WORK TO BE COMPLETED:
All lines from the one with "Screen dimensions: 1280x720" to the end of the data: return those exactly, and only those.

ENTRIES SUPPLIED:
—————

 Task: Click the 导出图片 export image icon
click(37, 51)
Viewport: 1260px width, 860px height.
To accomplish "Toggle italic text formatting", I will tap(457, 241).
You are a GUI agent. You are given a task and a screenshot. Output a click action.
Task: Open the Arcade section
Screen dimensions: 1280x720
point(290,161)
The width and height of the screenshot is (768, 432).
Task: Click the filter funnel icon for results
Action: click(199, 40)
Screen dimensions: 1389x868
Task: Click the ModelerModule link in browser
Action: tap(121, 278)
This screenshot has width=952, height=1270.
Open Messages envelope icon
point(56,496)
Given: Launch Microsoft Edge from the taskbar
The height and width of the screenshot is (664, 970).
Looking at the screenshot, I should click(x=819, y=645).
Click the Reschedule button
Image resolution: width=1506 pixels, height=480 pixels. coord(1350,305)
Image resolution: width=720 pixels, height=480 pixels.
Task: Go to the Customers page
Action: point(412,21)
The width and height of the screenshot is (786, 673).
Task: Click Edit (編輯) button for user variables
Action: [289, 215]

—————

SOLUTION TO THIS TASK:
Screen dimensions: 1280x720
point(290,161)
The width and height of the screenshot is (768, 432).
Task: Click the filter funnel icon for results
Action: click(199, 40)
Screen dimensions: 1389x868
Task: Click the ModelerModule link in browser
Action: tap(121, 278)
This screenshot has width=952, height=1270.
Open Messages envelope icon
point(56,496)
Given: Launch Microsoft Edge from the taskbar
The height and width of the screenshot is (664, 970).
Looking at the screenshot, I should click(x=819, y=645).
Click the Reschedule button
Image resolution: width=1506 pixels, height=480 pixels. coord(1350,305)
Image resolution: width=720 pixels, height=480 pixels.
Task: Go to the Customers page
Action: point(412,21)
The width and height of the screenshot is (786, 673).
Task: Click Edit (編輯) button for user variables
Action: [289, 215]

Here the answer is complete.